Do not make up an answer, say 'I don't know' if you are not sure. Be succinct.
QUESTION: {query}
CONTEXT: {[doc for doc in docs]}
ANSWER:
"""
def rag(query: str):
collection: Collection = chroma_client.get_or_create_collection(name=chroma_collection,
embedding_function=embedding_function)
docs = collection.query(query_texts=query, n_results=2)
prompt = retrieval_prompt(docs["documents"][0], query)
return llm_call(prompt, "You are a helpful AI assistant.", model="gpt-3.5-turbo", temperature=0.0)
def llm_call(prompt, system_prompt="", **kwargs) -> str:
messages = [{"role": "system", "content": system_prompt}, {"role": "user", "content": prompt}]
kwargs["messages"] = messages
response = openai_client.chat.completions.create(**kwargs)
generated_texts = [
choice.message.content.strip() for choice in response.choices
]
return " ".join(generated_texts)
if __name__ == "__main__":
add_docs_to_vector_store([
"Horses are domesticated mammals known for their strength, speed, and versatility. They have been crucial to human civilization for transportation, agriculture, and recreational activities. Horses belong to the Equidae family and are herbivores with a digestive system adapted to grazing. Common breeds include the Arabian, Thoroughbred, and Clydesdale.",
"Zebras are African equids known for their distinctive black and white striped coat patterns. They belong to the genus Equus, which also includes horses and donkeys. Zebras are herbivores and primarily graze on grasses. "])

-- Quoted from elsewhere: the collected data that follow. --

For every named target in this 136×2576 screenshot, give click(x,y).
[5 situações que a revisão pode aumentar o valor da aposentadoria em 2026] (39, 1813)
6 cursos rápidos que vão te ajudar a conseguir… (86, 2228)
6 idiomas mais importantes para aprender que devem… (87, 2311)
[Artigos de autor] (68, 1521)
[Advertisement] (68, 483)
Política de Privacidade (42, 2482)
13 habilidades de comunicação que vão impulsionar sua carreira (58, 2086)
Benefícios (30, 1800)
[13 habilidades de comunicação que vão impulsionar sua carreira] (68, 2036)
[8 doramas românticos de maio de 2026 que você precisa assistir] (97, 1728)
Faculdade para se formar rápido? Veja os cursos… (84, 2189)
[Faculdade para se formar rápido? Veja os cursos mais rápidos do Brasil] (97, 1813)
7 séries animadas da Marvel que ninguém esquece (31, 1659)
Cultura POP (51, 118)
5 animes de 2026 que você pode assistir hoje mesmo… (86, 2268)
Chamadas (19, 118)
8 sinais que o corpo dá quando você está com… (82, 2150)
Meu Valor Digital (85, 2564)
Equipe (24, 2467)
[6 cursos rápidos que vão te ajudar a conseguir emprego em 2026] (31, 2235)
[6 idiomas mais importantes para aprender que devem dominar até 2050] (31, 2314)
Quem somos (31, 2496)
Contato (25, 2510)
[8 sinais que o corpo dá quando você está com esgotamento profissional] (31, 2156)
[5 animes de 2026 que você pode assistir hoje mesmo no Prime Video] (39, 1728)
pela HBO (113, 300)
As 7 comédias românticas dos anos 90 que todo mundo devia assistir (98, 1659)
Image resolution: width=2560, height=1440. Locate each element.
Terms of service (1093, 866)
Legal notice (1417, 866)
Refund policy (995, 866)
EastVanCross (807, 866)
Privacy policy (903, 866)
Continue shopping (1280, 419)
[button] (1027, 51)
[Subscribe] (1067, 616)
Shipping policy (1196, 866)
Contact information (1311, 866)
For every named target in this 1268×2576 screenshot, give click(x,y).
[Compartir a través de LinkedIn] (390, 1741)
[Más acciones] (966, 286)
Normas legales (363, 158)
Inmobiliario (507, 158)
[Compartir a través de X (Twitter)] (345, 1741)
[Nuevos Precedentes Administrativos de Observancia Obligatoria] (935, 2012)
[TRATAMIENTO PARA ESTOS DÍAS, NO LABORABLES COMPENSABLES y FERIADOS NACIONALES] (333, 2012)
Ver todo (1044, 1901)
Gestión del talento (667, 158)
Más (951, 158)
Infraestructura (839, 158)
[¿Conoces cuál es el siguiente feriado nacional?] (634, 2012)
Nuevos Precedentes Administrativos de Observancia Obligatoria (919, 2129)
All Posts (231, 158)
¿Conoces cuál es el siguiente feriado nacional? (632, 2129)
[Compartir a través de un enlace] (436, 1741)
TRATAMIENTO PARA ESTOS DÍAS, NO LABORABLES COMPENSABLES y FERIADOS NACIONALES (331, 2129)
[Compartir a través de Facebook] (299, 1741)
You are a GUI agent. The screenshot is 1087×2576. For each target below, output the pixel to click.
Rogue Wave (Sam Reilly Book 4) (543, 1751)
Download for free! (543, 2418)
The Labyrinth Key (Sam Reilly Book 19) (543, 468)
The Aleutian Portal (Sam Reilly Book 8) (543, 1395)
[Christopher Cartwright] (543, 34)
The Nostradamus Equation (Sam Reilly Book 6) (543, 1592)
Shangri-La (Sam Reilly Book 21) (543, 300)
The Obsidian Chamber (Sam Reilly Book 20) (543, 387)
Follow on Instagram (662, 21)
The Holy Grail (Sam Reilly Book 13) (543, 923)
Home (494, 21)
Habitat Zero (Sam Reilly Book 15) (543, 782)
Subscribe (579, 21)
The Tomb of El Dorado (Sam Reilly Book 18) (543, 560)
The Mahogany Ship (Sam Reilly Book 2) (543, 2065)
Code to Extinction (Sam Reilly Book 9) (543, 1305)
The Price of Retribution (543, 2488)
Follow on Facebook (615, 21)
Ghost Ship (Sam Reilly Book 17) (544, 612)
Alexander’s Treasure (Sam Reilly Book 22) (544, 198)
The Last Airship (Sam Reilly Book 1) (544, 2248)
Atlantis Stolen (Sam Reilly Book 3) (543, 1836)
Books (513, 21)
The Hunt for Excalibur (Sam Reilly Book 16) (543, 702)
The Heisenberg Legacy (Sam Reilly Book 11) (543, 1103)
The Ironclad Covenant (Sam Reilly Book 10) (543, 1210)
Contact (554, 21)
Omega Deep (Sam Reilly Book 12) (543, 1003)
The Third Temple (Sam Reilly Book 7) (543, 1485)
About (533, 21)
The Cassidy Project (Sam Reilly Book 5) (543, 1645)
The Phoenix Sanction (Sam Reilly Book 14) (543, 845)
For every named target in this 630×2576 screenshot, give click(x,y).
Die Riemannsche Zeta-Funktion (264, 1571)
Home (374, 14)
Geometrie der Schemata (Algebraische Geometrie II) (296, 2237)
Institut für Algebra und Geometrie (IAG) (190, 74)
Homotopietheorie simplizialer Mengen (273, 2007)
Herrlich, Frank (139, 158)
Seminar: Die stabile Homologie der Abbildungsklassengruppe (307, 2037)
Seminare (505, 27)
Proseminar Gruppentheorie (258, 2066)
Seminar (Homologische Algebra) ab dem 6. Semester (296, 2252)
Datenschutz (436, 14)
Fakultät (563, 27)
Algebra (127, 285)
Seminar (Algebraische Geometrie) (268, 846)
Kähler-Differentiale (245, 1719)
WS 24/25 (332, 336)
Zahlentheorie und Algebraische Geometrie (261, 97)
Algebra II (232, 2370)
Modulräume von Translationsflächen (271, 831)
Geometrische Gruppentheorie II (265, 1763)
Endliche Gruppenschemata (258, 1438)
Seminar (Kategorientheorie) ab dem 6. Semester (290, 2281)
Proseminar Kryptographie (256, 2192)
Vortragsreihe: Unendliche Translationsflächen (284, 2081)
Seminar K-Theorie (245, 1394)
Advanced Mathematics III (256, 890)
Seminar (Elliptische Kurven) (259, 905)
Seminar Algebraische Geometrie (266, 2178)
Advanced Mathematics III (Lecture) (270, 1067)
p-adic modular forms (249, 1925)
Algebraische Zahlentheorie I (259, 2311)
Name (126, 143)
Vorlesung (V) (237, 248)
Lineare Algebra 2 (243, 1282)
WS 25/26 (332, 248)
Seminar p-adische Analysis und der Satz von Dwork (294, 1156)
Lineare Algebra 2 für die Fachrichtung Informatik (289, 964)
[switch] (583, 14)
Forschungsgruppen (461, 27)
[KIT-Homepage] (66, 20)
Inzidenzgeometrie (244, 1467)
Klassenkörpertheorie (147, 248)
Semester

print(rag("What genus do horses belong to?"))
print(rag("What genus do zebras belong to?"))
print(rag("Are zebras and horses of the same genus?"))
print(rag("What genus do snakes belong to?"))
Where to from here?¶
Congratulations! You've built your first RAG application.
For the sake of brevity, conciseness and ease of comprehension, we've omitted all kinds of important stuff that would make this code more production-ready, such as:
- Storing the OPENAI_API_KEY into a .env file and using
python-dotenv
to load it. - Implementing a backoff mechanism when calling OpenAI, e.g. using tenacity or backoff.
- Implementing chunking before vector store indexing to handle larger documents.
- Implementing text extraction/parsing to handle PDF, Word, epub files etc.
Additionally, some things that might be a good to experiment with include:
- Instead of using an incrementing counter, using a hashing/fingerprinting function (e.g.
farmhash
) to create content hashes. - Experiment with using other embedding models other than OpenAI's embeddings.